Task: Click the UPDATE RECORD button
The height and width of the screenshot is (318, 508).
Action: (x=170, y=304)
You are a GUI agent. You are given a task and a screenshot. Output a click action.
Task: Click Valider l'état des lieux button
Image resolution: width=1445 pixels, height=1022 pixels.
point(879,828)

* * *

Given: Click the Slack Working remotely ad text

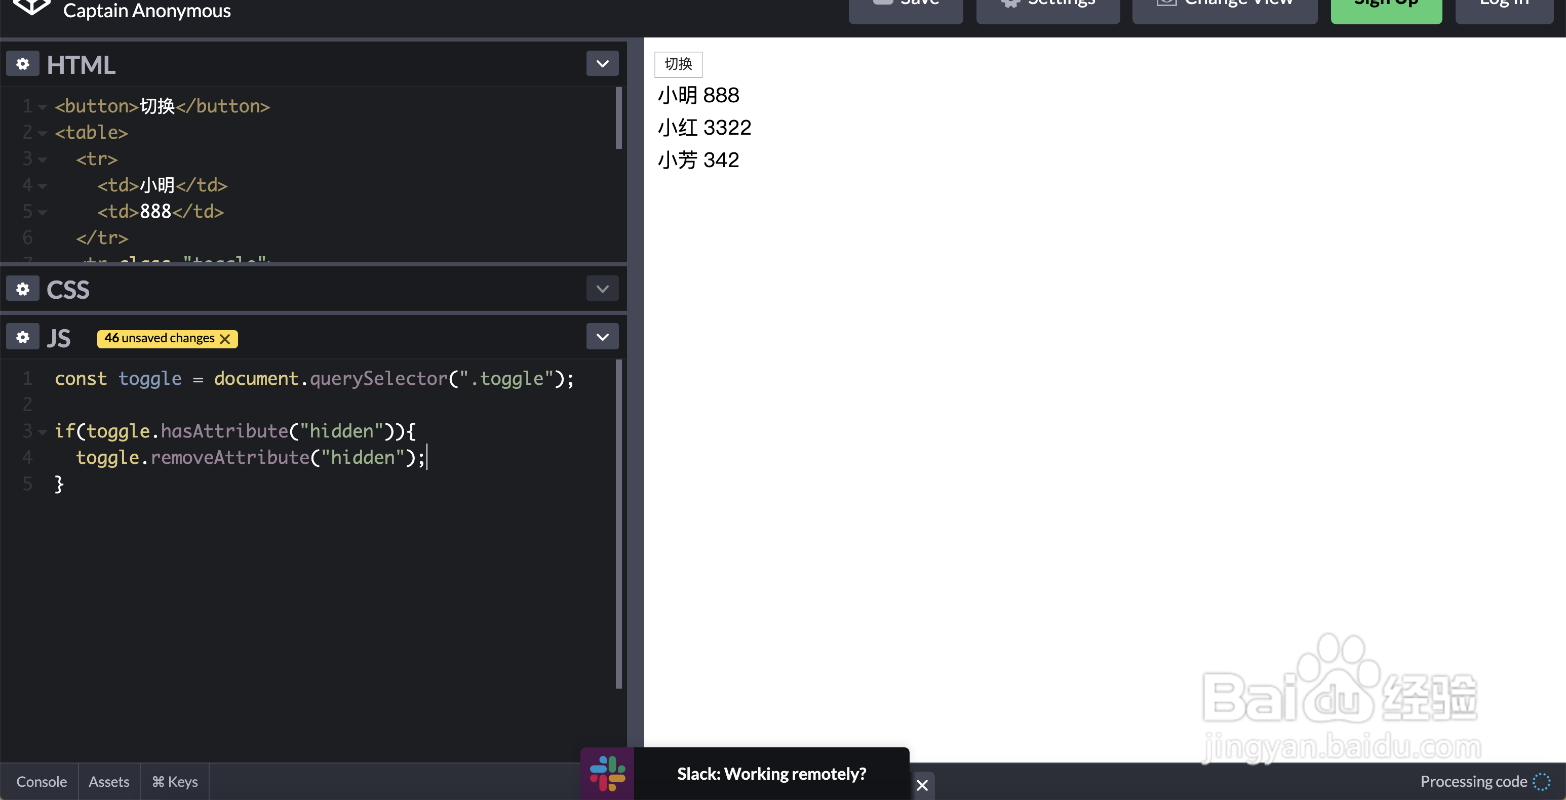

# What is needed
Put the lines from the one containing "Task: Click the UPDATE RECORD button" through the one containing "Action: (x=170, y=304)" into a numbered list, leaving out any blank lines.

# Result
1. Task: Click the UPDATE RECORD button
2. The height and width of the screenshot is (318, 508).
3. Action: (x=170, y=304)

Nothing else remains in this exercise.